The official practice of tropical cyclone naming started in 1945 within the western north Pacific. Due to differences in wind speed criteria between the Japan Meteorological Agency and the Joint Typhoon Warning Center, a system will sometimes be considered a tropical storm by the JTWC but only a depression by the JMA, or vice versa. This results in several apparent unnamed systems. Prior to 2000, the JTWC was responsible for tropical cyclone naming, with the JMA assuming responsibility for naming from 2000 and beyond. Due to this, unnamed cyclones that met the JMA's tropical storm criteria but not those of the JTWC prior to 2000 are excluded. Likewise, systems that met the JTWC's tropical storm criteria but not those of the JMA from 2000 to present are also excluded.

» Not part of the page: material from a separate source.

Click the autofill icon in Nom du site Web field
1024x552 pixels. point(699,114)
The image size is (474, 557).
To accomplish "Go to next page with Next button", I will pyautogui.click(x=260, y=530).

| Storm | Year | Peak classification |
|---|---|---|
| Tropical Storm 24W | 1948 | Tropical storm |
| Tropical Storm 26W | 1948 | Tropical storm |
| Tropical Storm 02W | 1950 | Tropical storm |
| Tropical Storm 12W | 1952 | Tropical storm |
| Tropical Storm 14W | 1952 | Tropical storm |
| Tropical Storm 04W | 1953 | Tropical storm |
| Tropical Storm 09W | 1953 | Tropical storm |
| Tropical Storm 13W | 1953 | Tropical storm |
| Tropical Storm 16W | 1953 | Tropical storm |
| Tropical Storm 22W | 1953 | Tropical storm |
| Tropical Storm 23W | 1953 | Tropical storm |
| Tropical Storm 01W | 1954 | Tropical storm |
| Tropical Storm 07W | 1954 | Tropical storm |
| Tropical Storm 08W | 1954 | Tropical storm |
| Tropical Storm 15W | 1954 | Tropical storm |

| Storm | Year | Peak classification |
|---|---|---|
| Tropical Storm 09W | 1955 | Tropical storm |
| Tropical Storm 17W | 1955 | Tropical storm |
| Tropical Storm 20W | 1955 | Tropical storm |
| Tropical Storm 02W | 1956 | Tropical storm |
| Tropical Storm 04W | 1956 | Tropical storm |
| Tropical Storm 08W | 1956 | Tropical storm |
| Tropical Storm 18W | 1956 | Tropical storm |
| Tropical Storm 01W | 1957 | Tropical storm |
| Tropical Storm 08W | 1957 | Tropical storm |
| Tropical Storm 17W | 1957 | Tropical storm |
| Tropical Storm 06W | 1995 | Tropical storm |
| Tropical Storm 24W | 1996 | Tropical storm |
| Tropical Storm 35W | 1996 | Tropical storm |
| Tropical Storm 38W | 1996 | Tropical storm |
| Tropical Storm 03W | 1998 | Tropical storm |

==North Indian Ocean==
Due to differences in wind speed criteria between the India Meteorological Department and the Joint Typhoon Warning Center, a system will sometimes be considered a tropical storm by the JTWC but only a depression by the IMD. This results in several apparent unnamed systems. Because the IMD is responsible for naming, unnamed cyclones that met the JTWC's tropical storm criteria but not those of the IMD are excluded.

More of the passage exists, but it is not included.